# Southowld Town Council - Why there is a proposed



## AndrewandShirley (Oct 13, 2007)

Direct quote from an FOI enquiry

The Town Council is trying to prevent motorhomes parking on the seafront to the detriment of residents and other visitors. There is a caravan/camp site in town which they could use but some choose instead to park for up to a week on the road performing their ablutions in full view of adjacent houses and tipping their waste water in the gutters. The Town Council welcomes all visitors to town but would like them to respect the town and everyone else who is here. To a large degree, however, the Town Council is helpless as Waveney District Council and Suffolk County Council are the authorities with power to take action.

Mrs J L Hursell

Clerk of the Council

email: [email protected]


----------



## peedee (May 10, 2005)

Its sad that the minority spoil it for the majority. If this is actually happening
then it is understandable. I don't mind them introducing overnight bans as long and daytime parking is still allowed.

peedee


----------



## iandsm (May 18, 2007)

*Southwold*

Lovely letter isn't It. I don't suppose a naked wash in the sink with the curtains / blinds open goes down well in Southwold, if that is what she means.

I doubt this lady has any evidence of what she claims, or that she can demonstrate a "detriment" to other visitors. As a past resident of Southwold who passed the seafront nearly every day for 30 years, the most I ever saw was 3/4 campers causing no offence or nuisance to anyone.

I suggest a convoy of about 40 motorhomes park on the front at North parade by way of a protest, that would certainly cause offence. Thats if anyone can be bothered to go to the stuck up kensington on sea the place has become. As I said before on another post. Glad I moved out, they are welcome to it.


----------



## roamingsue (Aug 23, 2008)

I think it is great that the town clerk has come on here to explain the situation. Thank you. It is sad that everybody is banned because of the inconsiderate use of the few but I can see that people must be considerate and contribute to the community if they visit.

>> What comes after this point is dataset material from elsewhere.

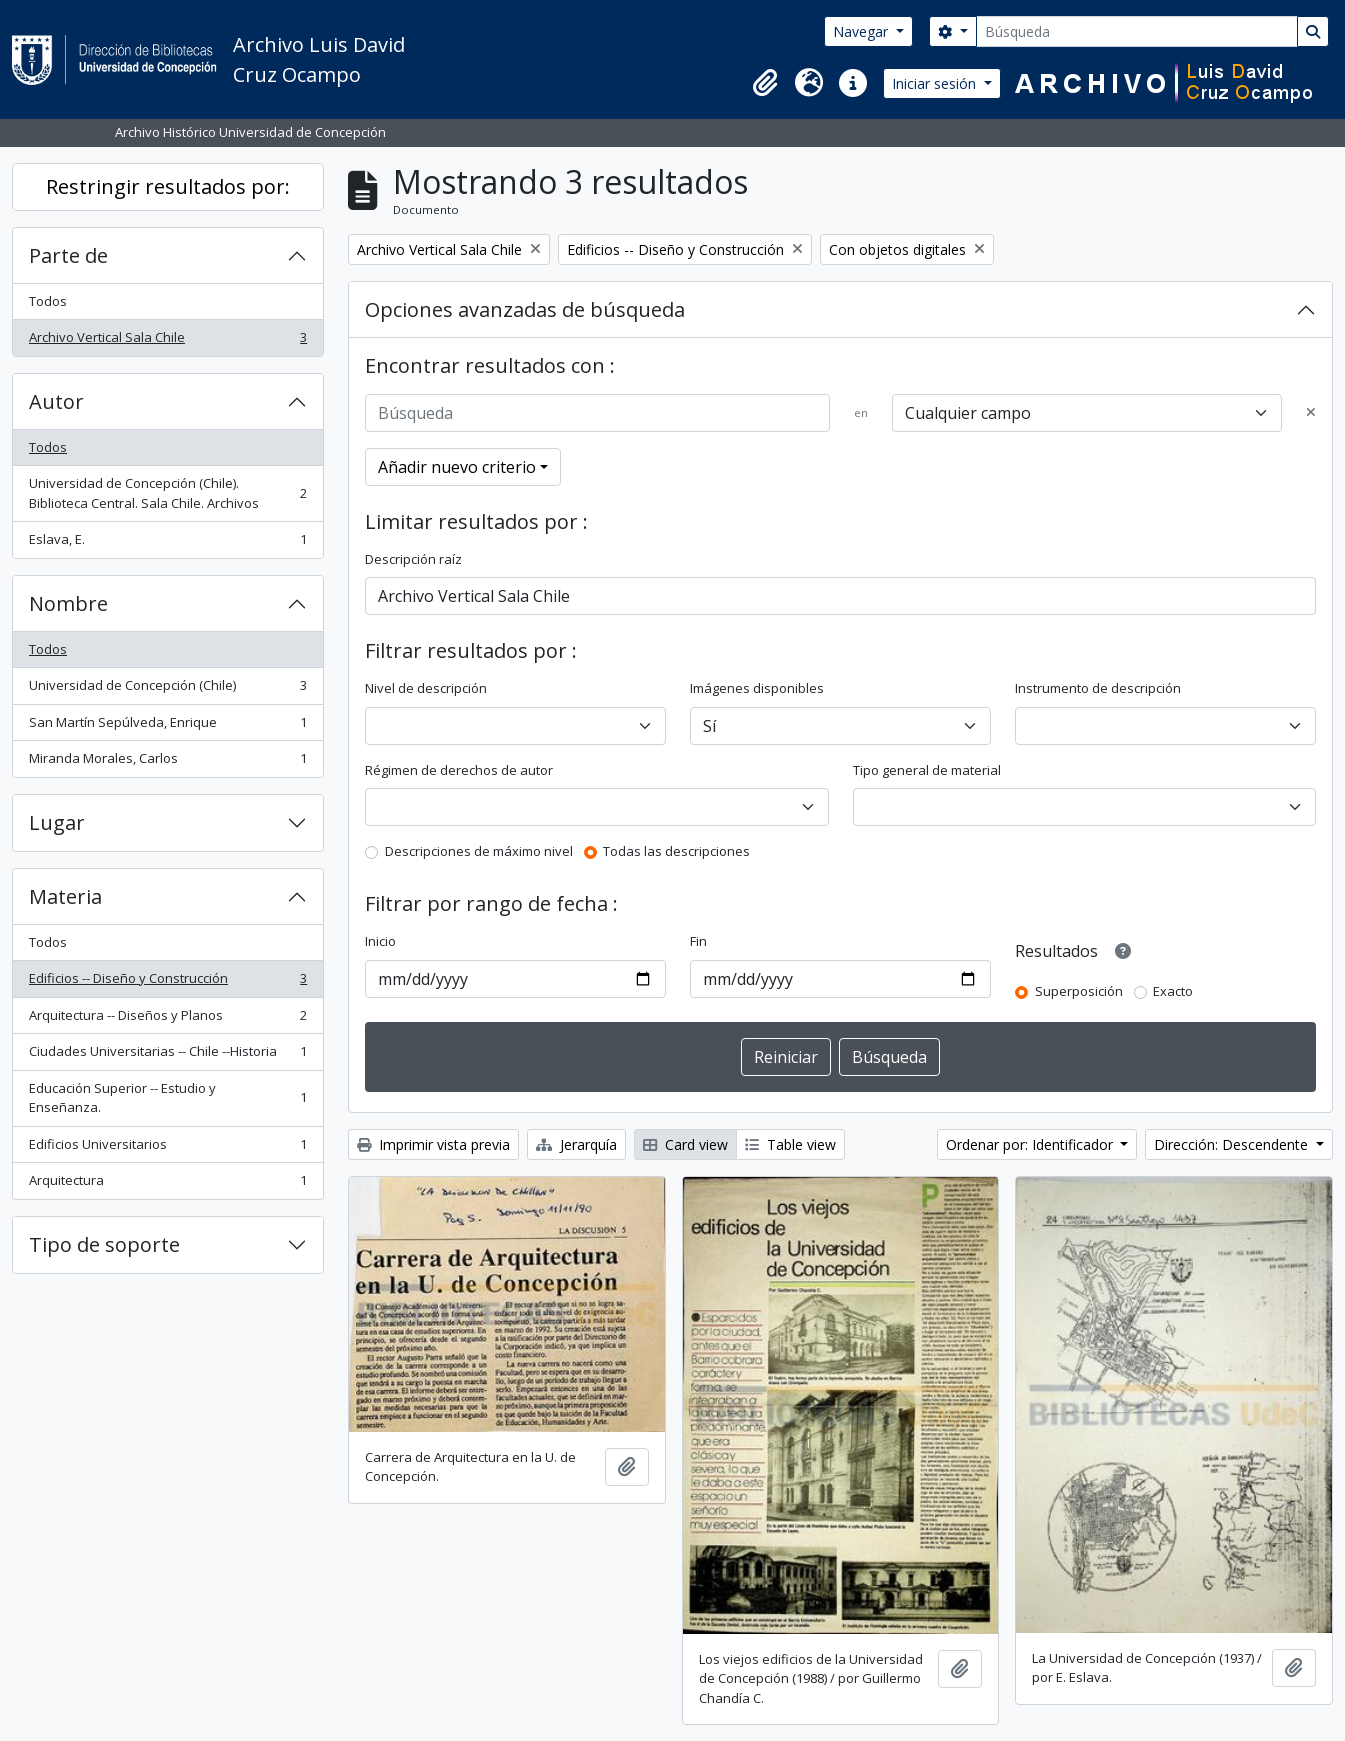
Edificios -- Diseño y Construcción (167, 982)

Is it possible though there is some exaggeration by the locals? I know in my village sometimes things get blown out of all proportion. 

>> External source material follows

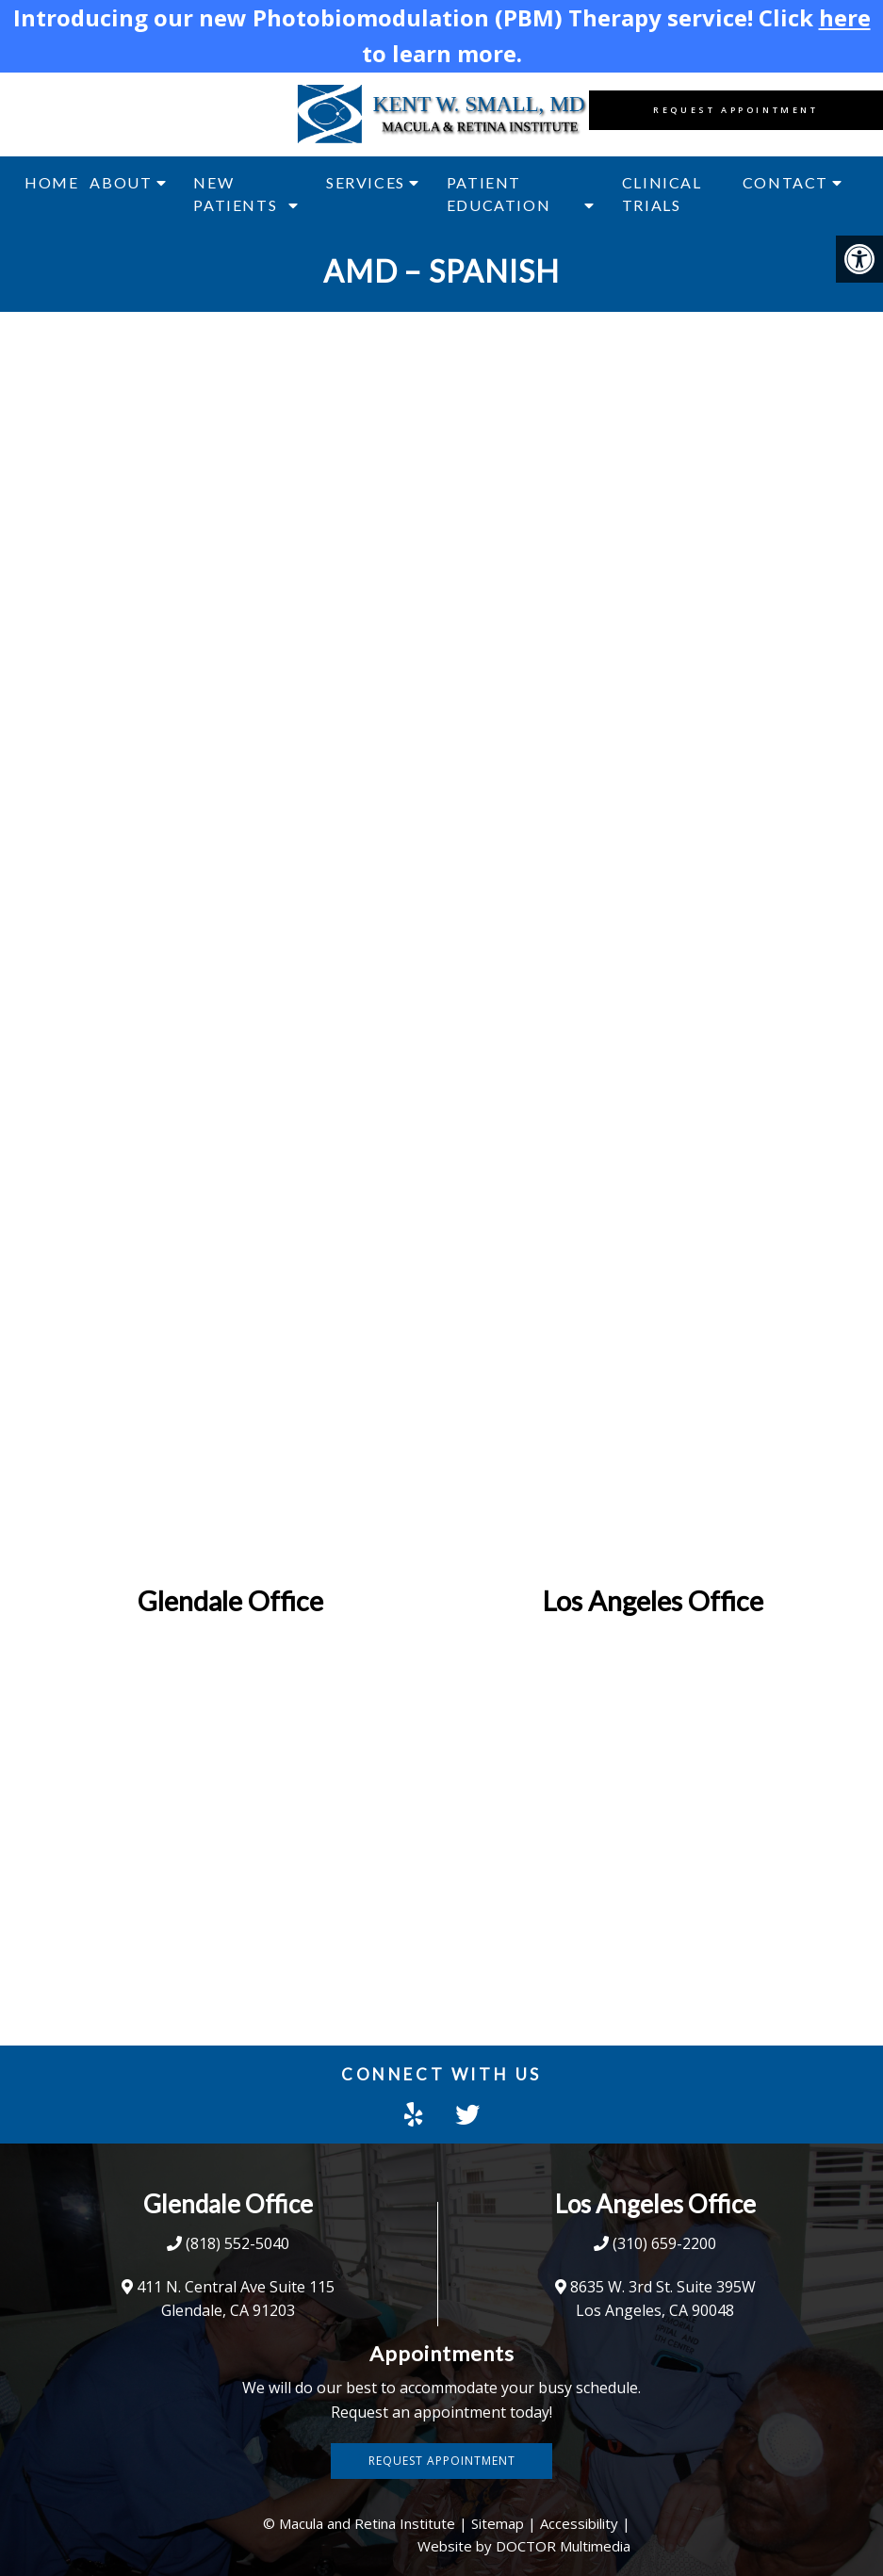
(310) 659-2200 (664, 2243)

Is there any way that you could give a few spaces and charge people for it and make some money? A limit on parking of 24 hours say and no return?

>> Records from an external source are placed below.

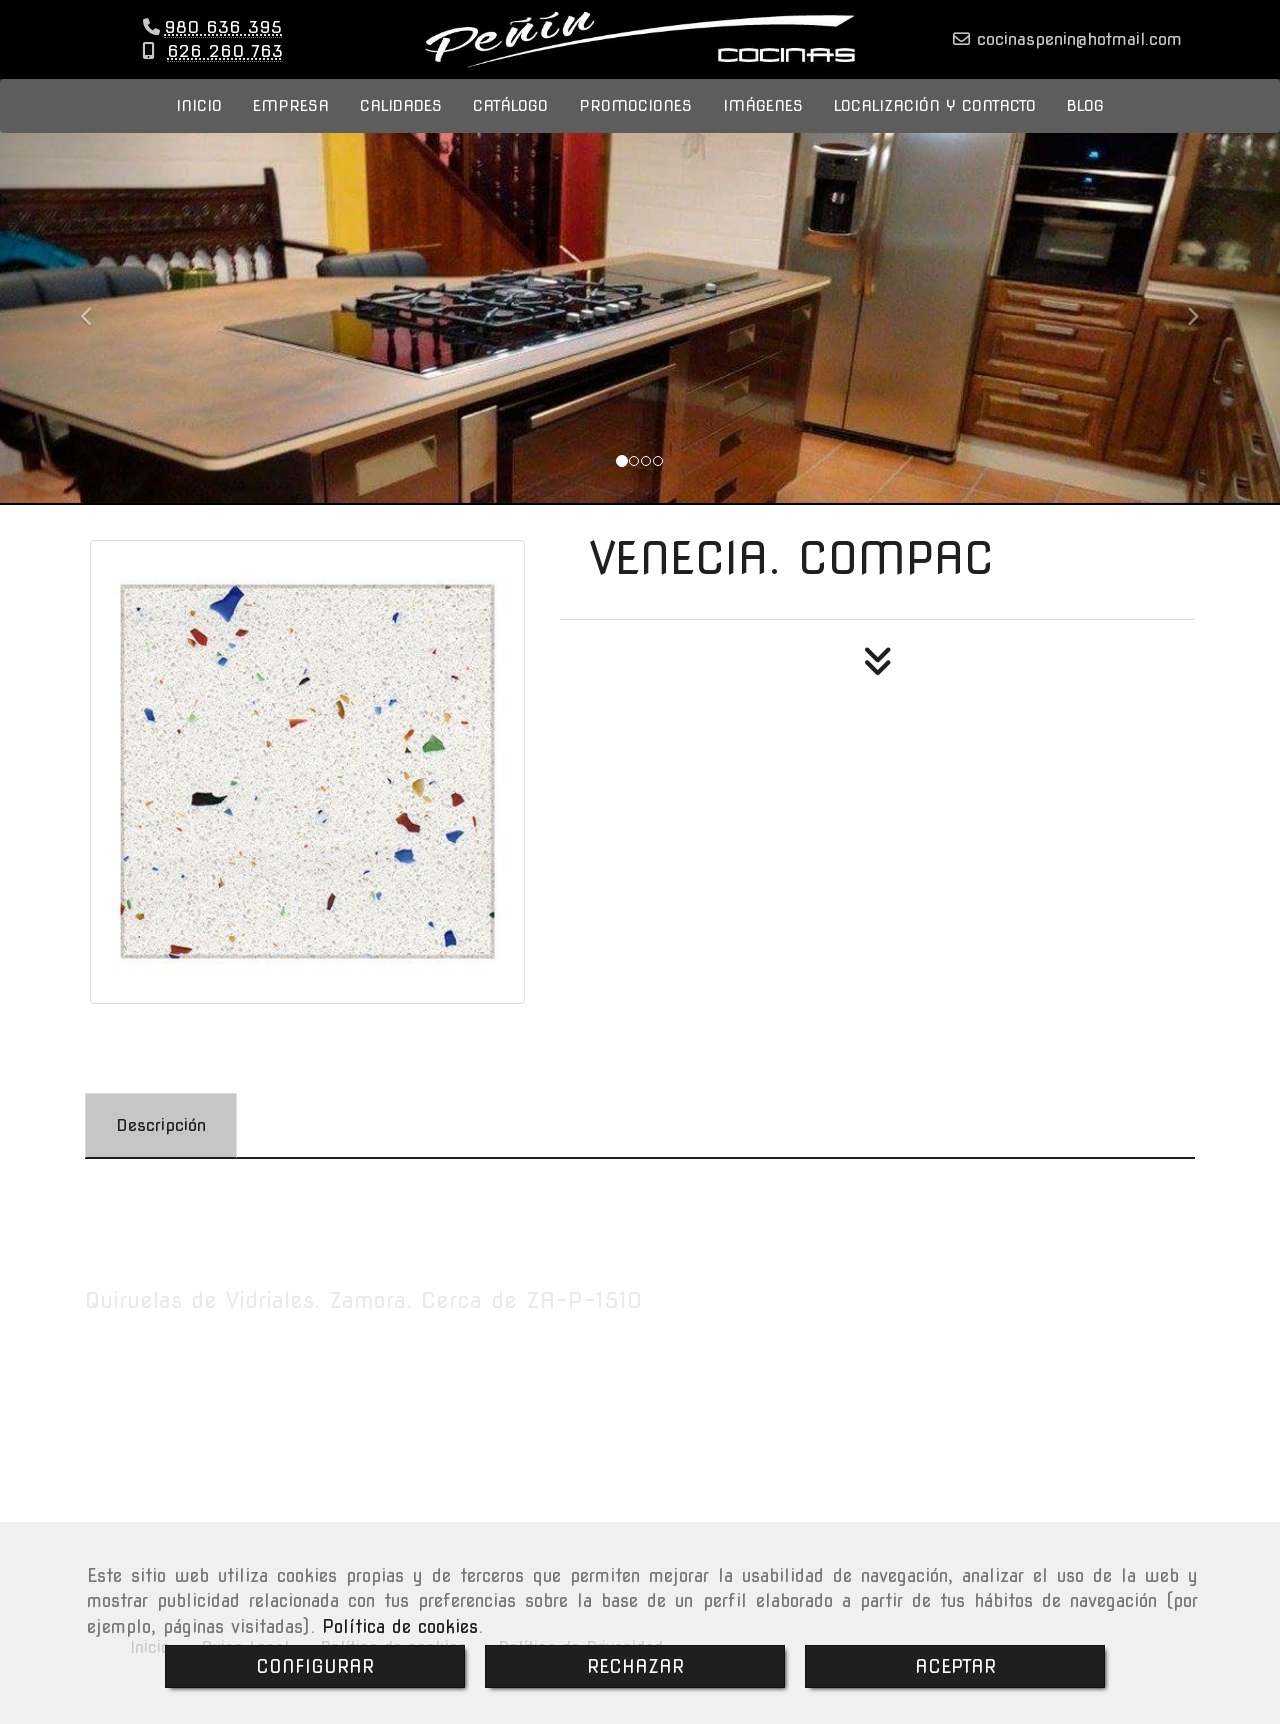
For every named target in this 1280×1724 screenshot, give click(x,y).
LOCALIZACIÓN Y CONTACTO (935, 125)
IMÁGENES (763, 125)
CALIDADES (401, 125)
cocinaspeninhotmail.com (1076, 49)
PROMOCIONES (635, 125)
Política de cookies (400, 1626)
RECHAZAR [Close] (635, 1666)
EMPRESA (291, 125)
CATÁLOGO (510, 125)
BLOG (1085, 125)
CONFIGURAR (315, 1666)
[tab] (161, 1146)
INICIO (199, 125)
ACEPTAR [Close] (955, 1666)
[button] (96, 327)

Is it possible that these people use shops etc in the locality and generate some income for the town? Clearly that is the thought in France and they generally are a pretty practical group of people. It would be great if everybody could live in harmony with a bit of give and take.

Would really value a dialogue with you on this forum if you are allowed because it seems to me that cooperation is needed. Thanks.


----------



## iandsm (May 18, 2007)

*southwold*

Hi Roamingsue, you appear to have the wrong end of the stick, the Town Clerk has NOTcome on here to explain, rather, the letter you see was reproduced by AndrewAndshirly as the result of a FOI enquiry. I doubt that Mrs Hurell would even know it was going to be published and she certainly has not given members a proper evidence backed explanaton and I am sadly certain that Southwold Town Council would not take part in any thread on this or any other forum. I suggest that motorhomes, even 60k ones are too downmarked for upmarket Southwold.


----------



## olley (May 1, 2005)

Hi Southwold is a town where a beach hut can fetch £40,000, they don't want motorhomes at any cost, as far as they are concerned we are just gypsys.

Aldeburgh is similar but a bit more down market, a beach hut only fetches £30,000 there. :lol:

Olley


----------



## AndrewandShirley (Oct 13, 2007)

Two points to clarify:

This post has now been superseeded by another of ours, whereby we canfirm a partial relaxation of the ban.

Secondly any FOI request is allowed to be published without the need of agreement of the thrid party (a public body). Its basically the gov'ts way of trying to be more open.


----------



## roamingsue (Aug 23, 2008)

Yes I got he wrong end of the stick...  

I thought it was very surprised!


----------



## iandsm (May 18, 2007)

*Southwold*

Hi Roamingsue, don't let Southwold put you off, there are plenty of places who welcome motorhomes!


----------